Rollerball record and assemble their work through a process of collaboration and organic experimentation, something these four folks have been doing for five years, and friends pop by to contribute sax, bass clarinet, etc. Since they live together, they can always pop downstairs for practice, mix and remix songs at will, explore and improvise at leisure.
Rollerball's loose, all-over-the-map explorations were not always so. In 1994 they were a power-pop band who had just moved from Montana - where they were all born - to Portland. Keyboard player / singer Mae Starr and bassist Mini Wagonwheel came with singer-guitarist Herman Jolly, and they convinced drummer Gilles to move down shortly thereafter. They released a cassette or two and made a name for themselves locally, but Mae, Mini and Gilles began to grow impatient with the constrictions of pop music; eventually they kicked Herman out of the band and began their musical explorations.

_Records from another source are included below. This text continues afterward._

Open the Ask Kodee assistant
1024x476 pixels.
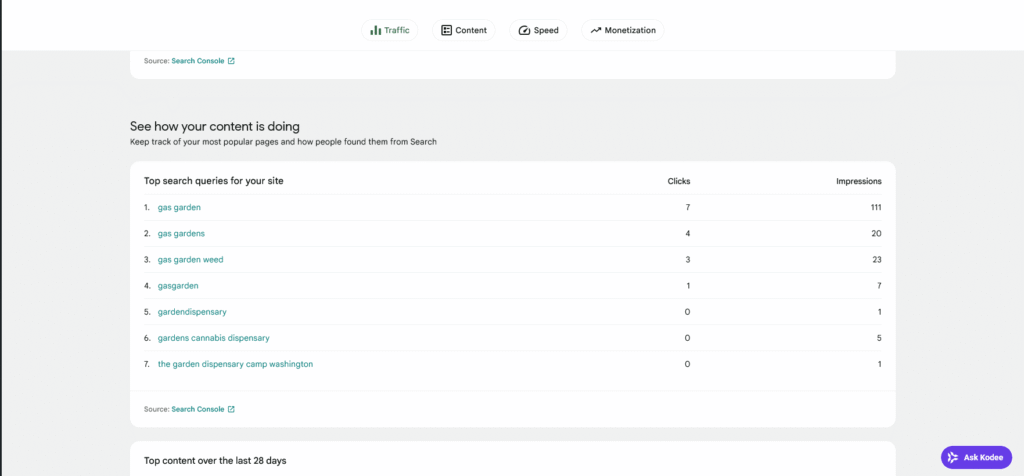point(976,457)
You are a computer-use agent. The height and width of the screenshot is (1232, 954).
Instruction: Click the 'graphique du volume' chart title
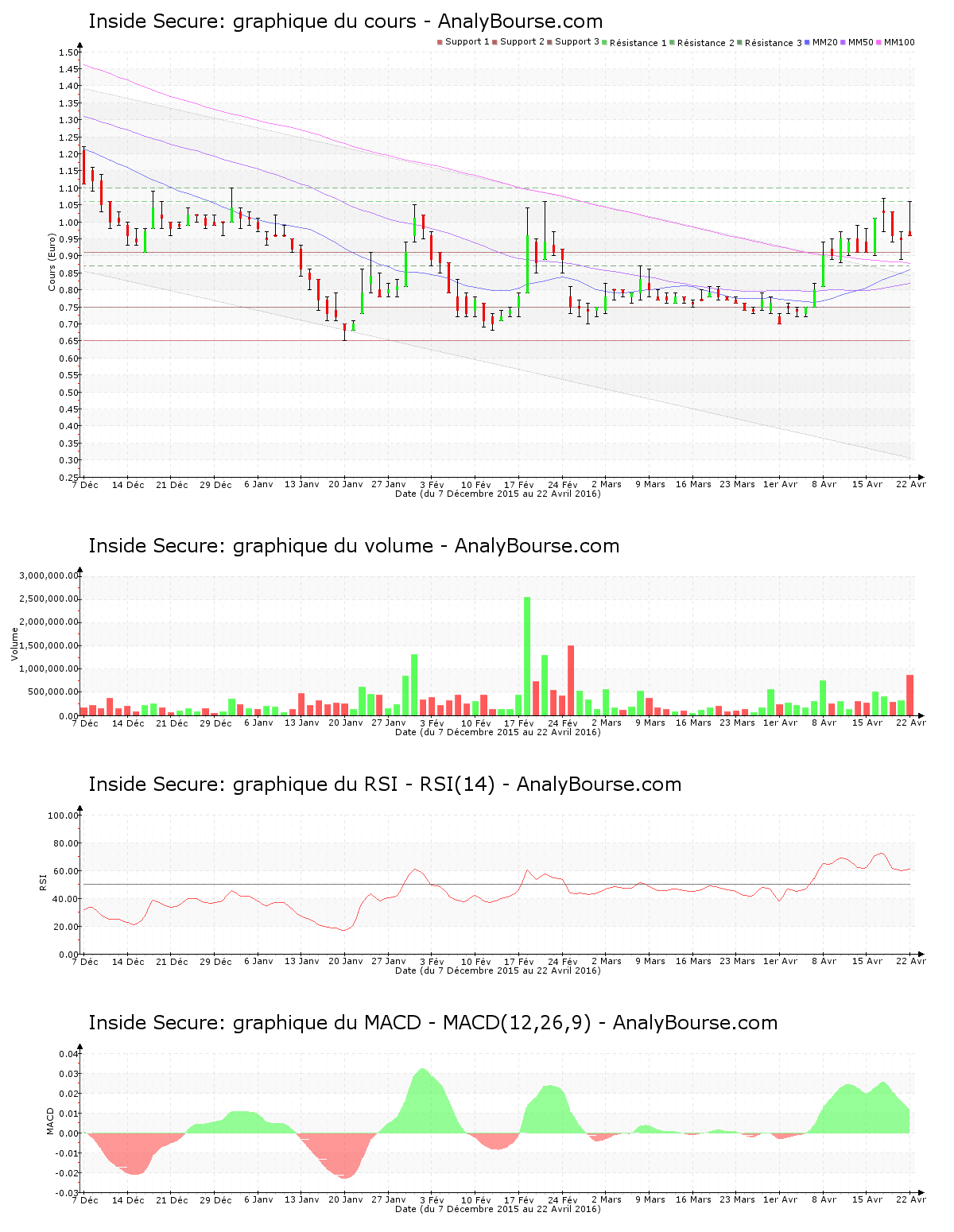(x=353, y=546)
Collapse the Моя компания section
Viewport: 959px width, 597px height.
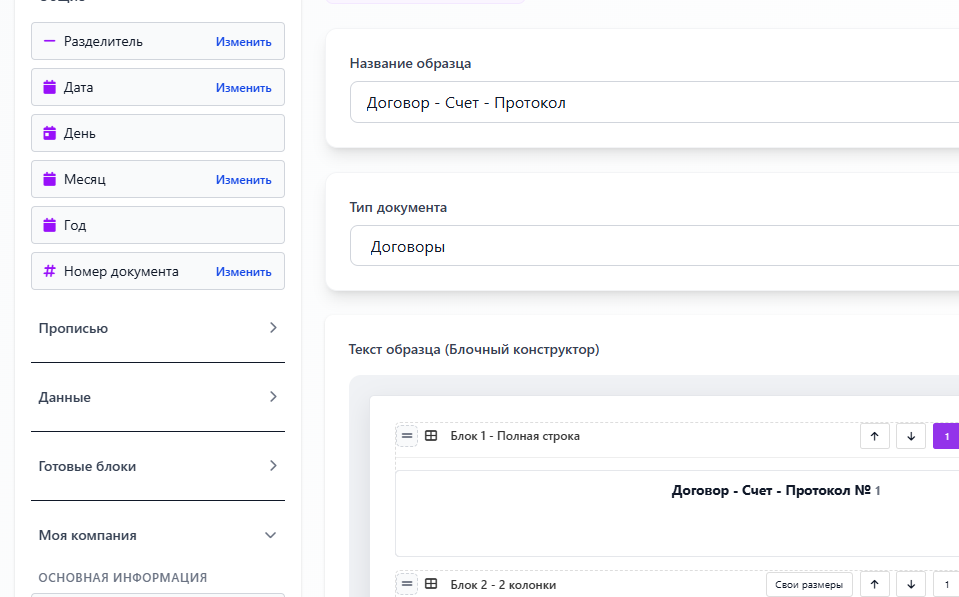pyautogui.click(x=157, y=534)
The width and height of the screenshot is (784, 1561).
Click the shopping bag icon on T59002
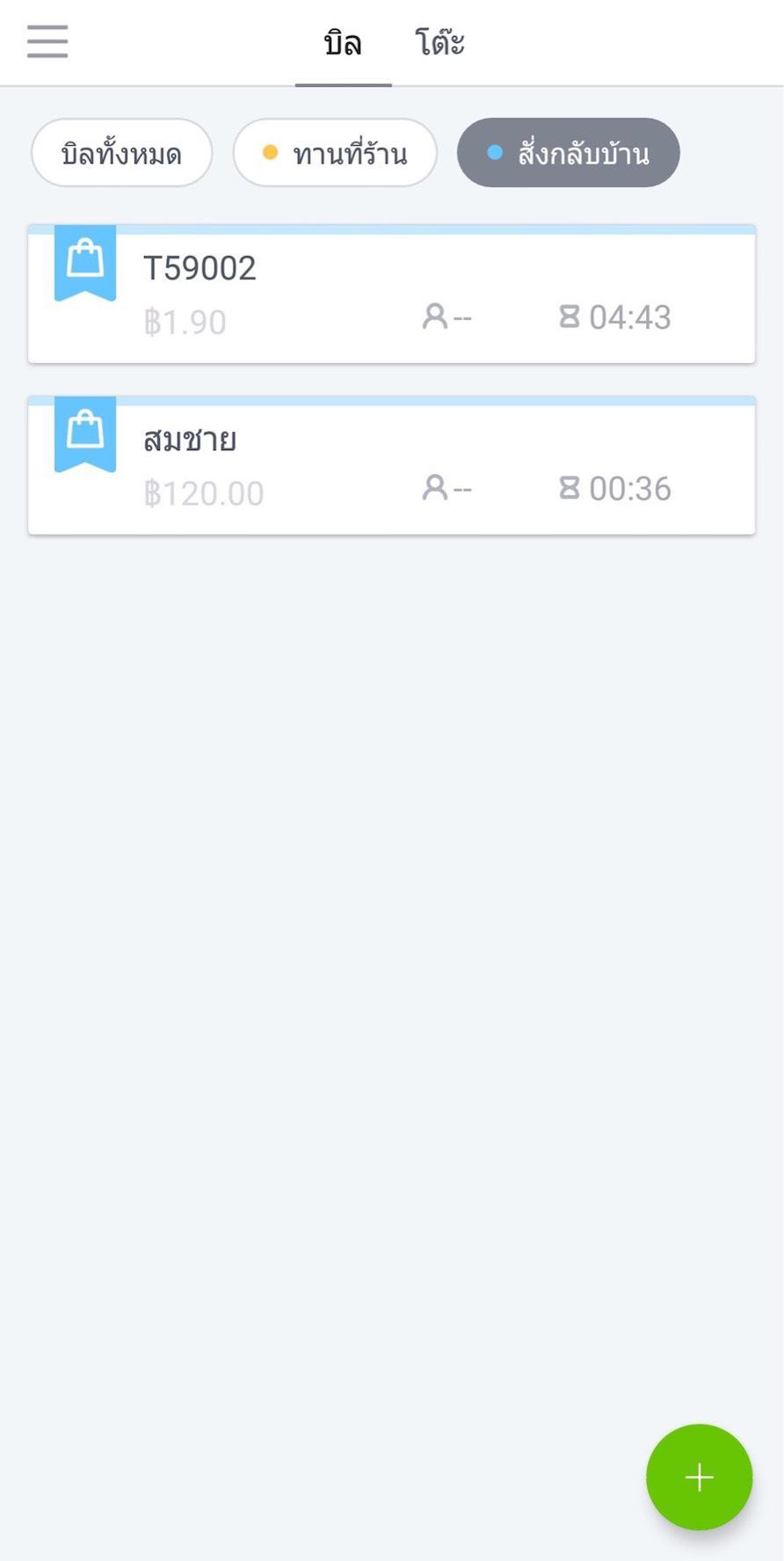tap(85, 261)
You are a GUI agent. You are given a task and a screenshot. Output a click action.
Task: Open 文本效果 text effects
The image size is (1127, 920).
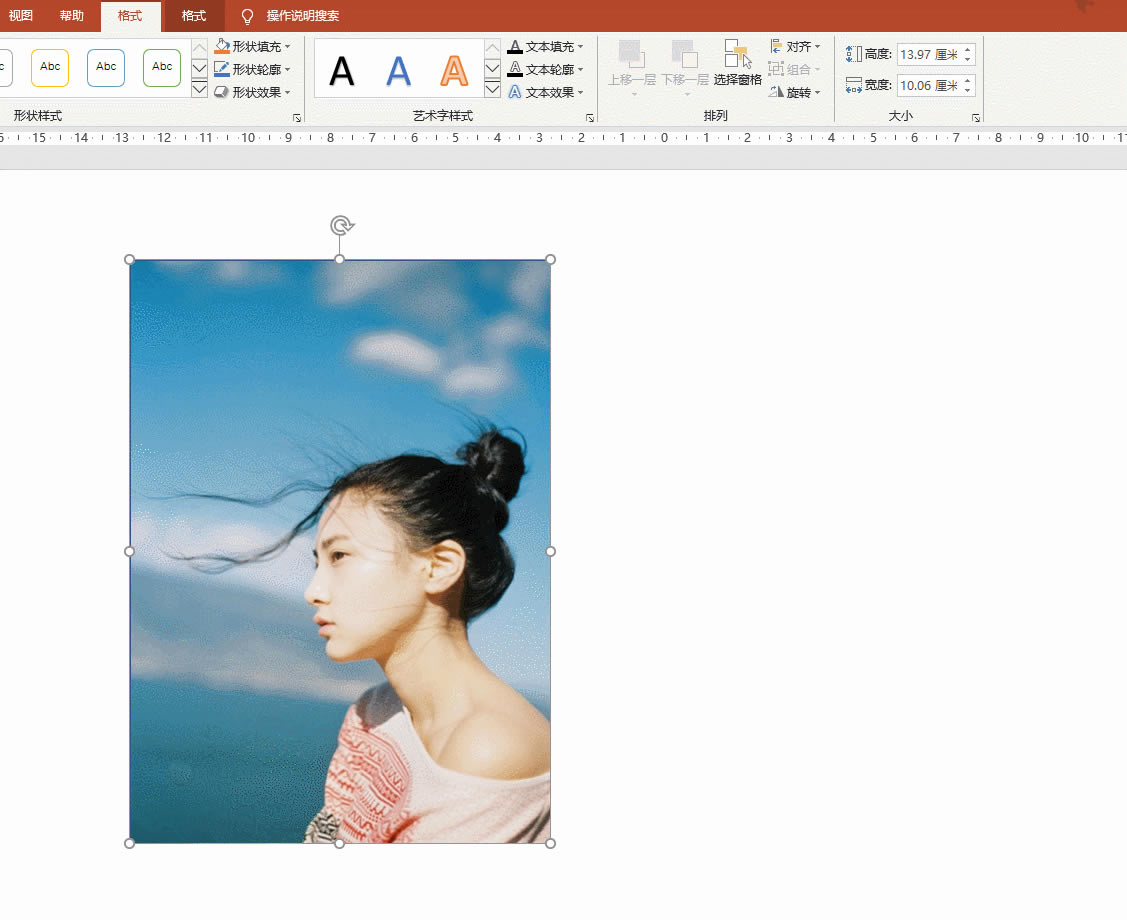(515, 91)
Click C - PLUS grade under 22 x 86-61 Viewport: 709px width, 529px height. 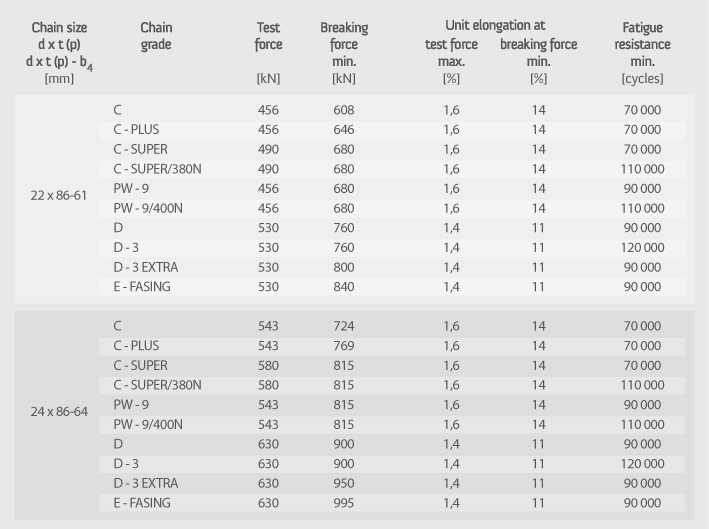pos(136,130)
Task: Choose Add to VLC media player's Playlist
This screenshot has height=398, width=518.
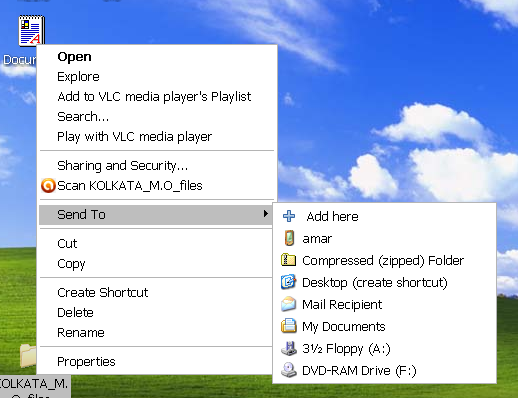Action: click(x=154, y=97)
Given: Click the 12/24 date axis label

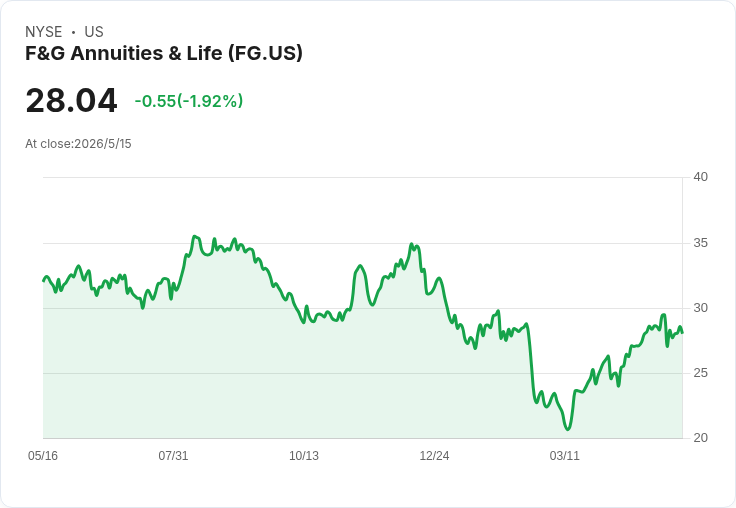Looking at the screenshot, I should click(434, 455).
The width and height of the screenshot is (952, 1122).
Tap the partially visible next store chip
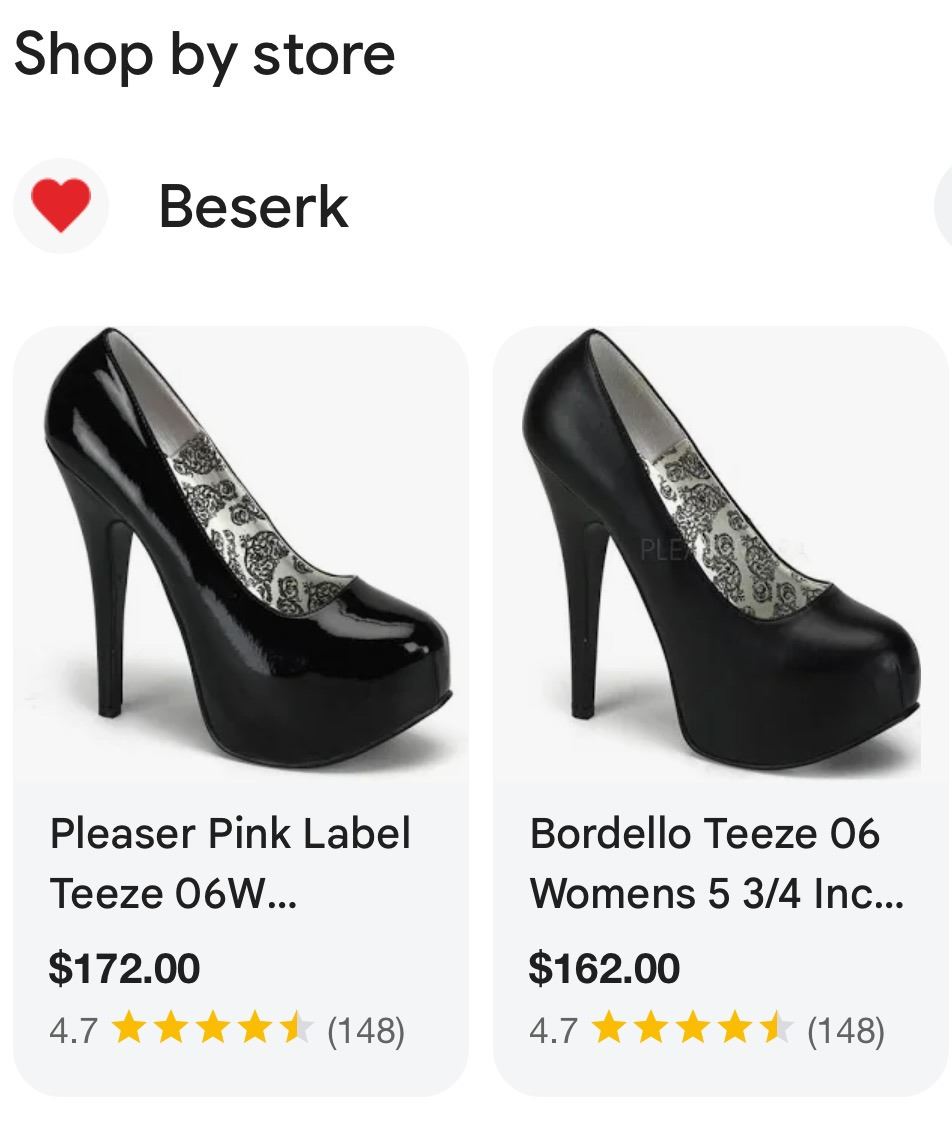pos(943,207)
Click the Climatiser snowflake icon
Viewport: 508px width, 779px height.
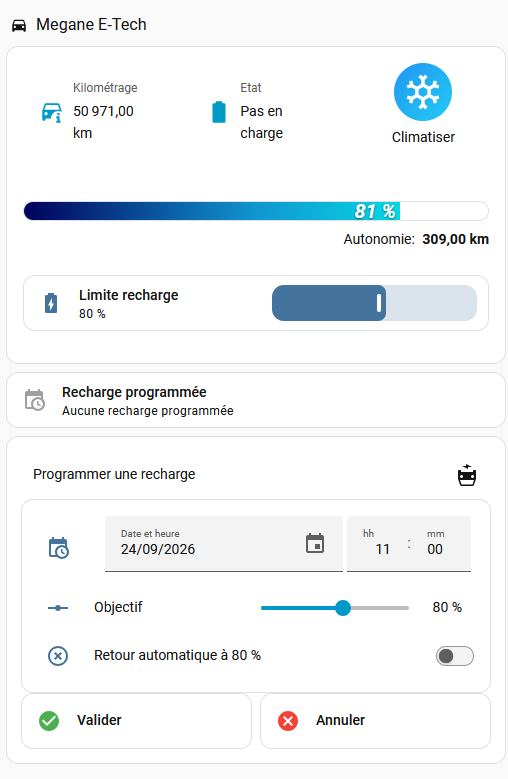point(423,92)

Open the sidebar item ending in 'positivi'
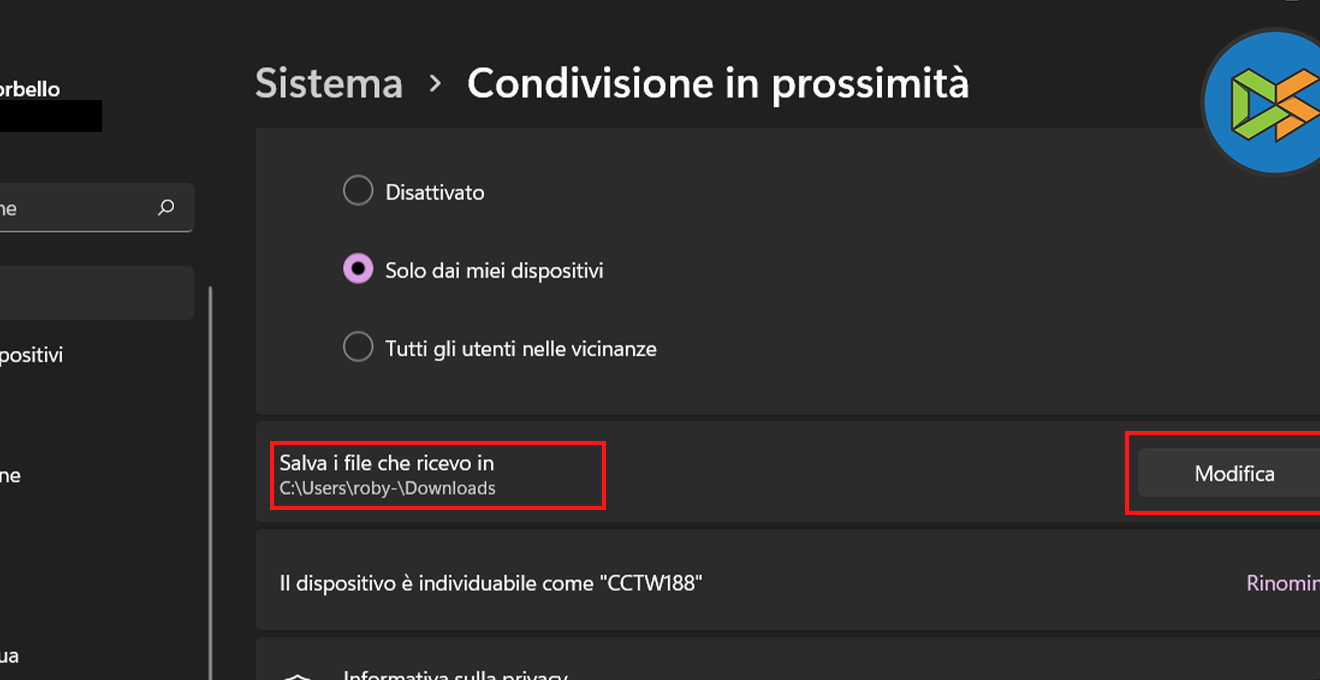(30, 355)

Their first release without Herman was 1997's Garlic, which they recorded as a trio. But by the time of its release, their friend s. De Leon s., recently arrived from San Diego, though also a Montana native, joined up to play trumpet and clarinet as well as sing. A one-sided 12" recorded live on KBOO followed, and then came their big leap forward, the wholly improvised and gorgeously ambient We Owned Lions LP. The artwork for both vinyl releases was hand-screened by the band (painting and printing are among their other pursuits).
Like a young, developing tornado, Rollerball's creative ferocity fed into itself with greater speed. Thus came the Einäugige Kirsche noisefest, the moody Zapatos 10", the majestic Bathing Music. A fifth member, Amanda, joined the band in 1999 as sax player for live performances and some recording.
Never ones to rest, Rollerball finished recording a new full-length, The Trail of the Butter Yeti, merely half a year after the release of Bathing Music. As with many of their other releases, it was recorded and mixed at their basement studio.